*Task details*.
The answer is the exact text of every line from the one that contains "You are a GUI" to the final line of the entries below, with pictures left out.

*Source data*.
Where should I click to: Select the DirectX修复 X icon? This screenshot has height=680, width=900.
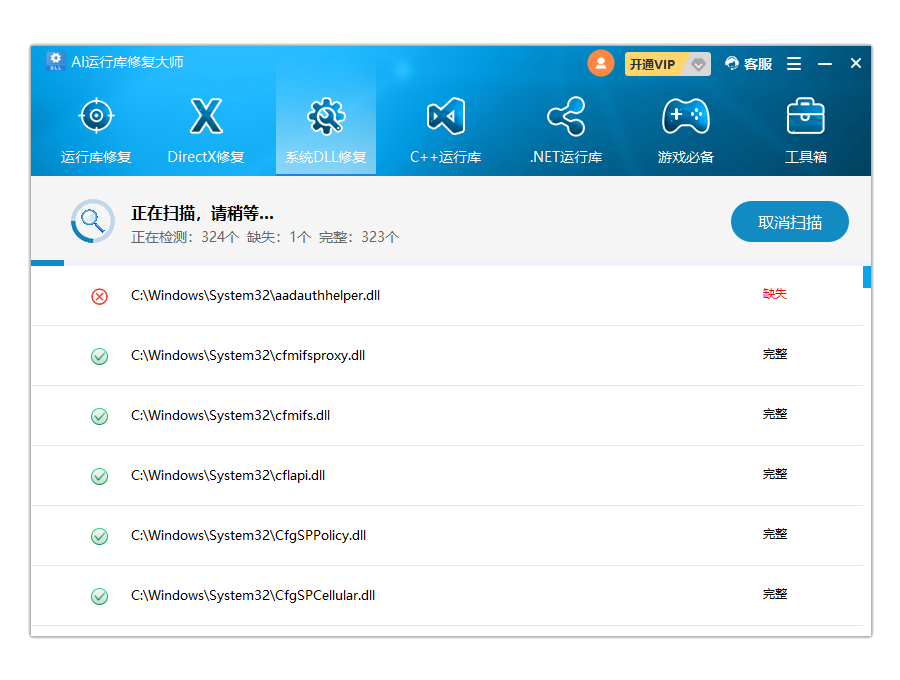(206, 117)
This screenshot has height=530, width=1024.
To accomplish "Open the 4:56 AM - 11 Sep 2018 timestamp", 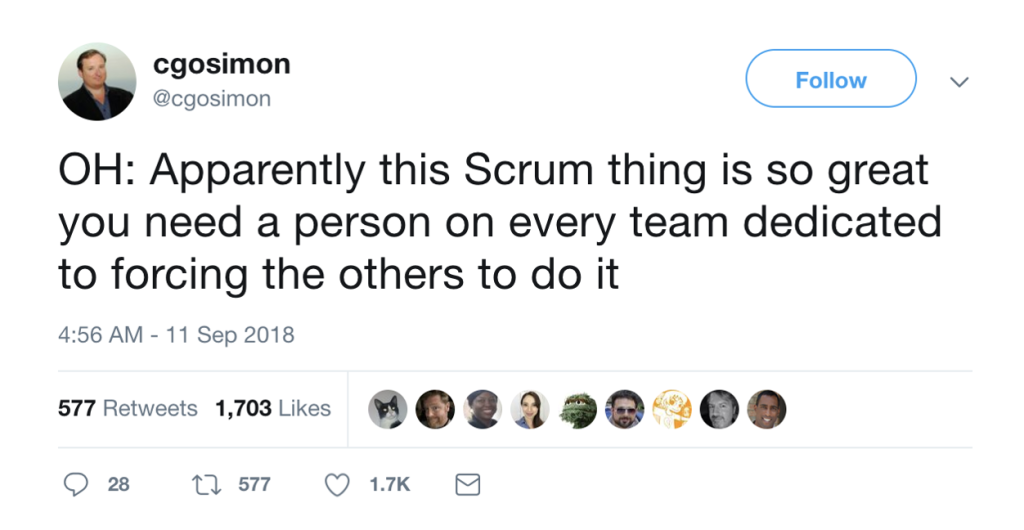I will click(177, 334).
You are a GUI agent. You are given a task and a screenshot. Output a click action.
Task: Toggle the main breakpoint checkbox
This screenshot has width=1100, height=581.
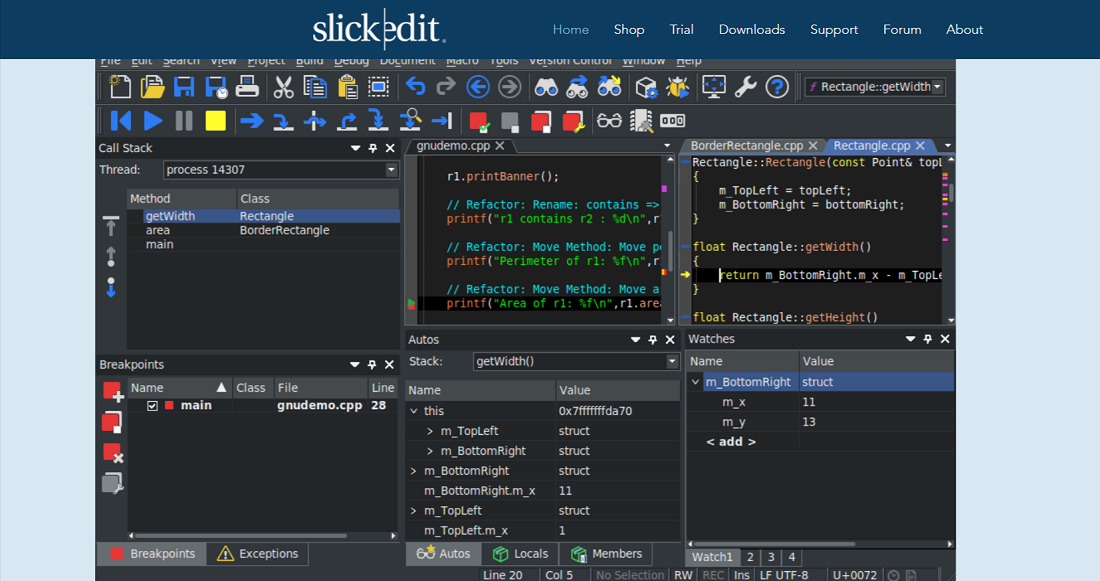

*Answer area*.
You are a GUI agent. You are given a task and a screenshot. Output a click action.
Task: Toggle the main breakpoint checkbox
This screenshot has width=1100, height=581.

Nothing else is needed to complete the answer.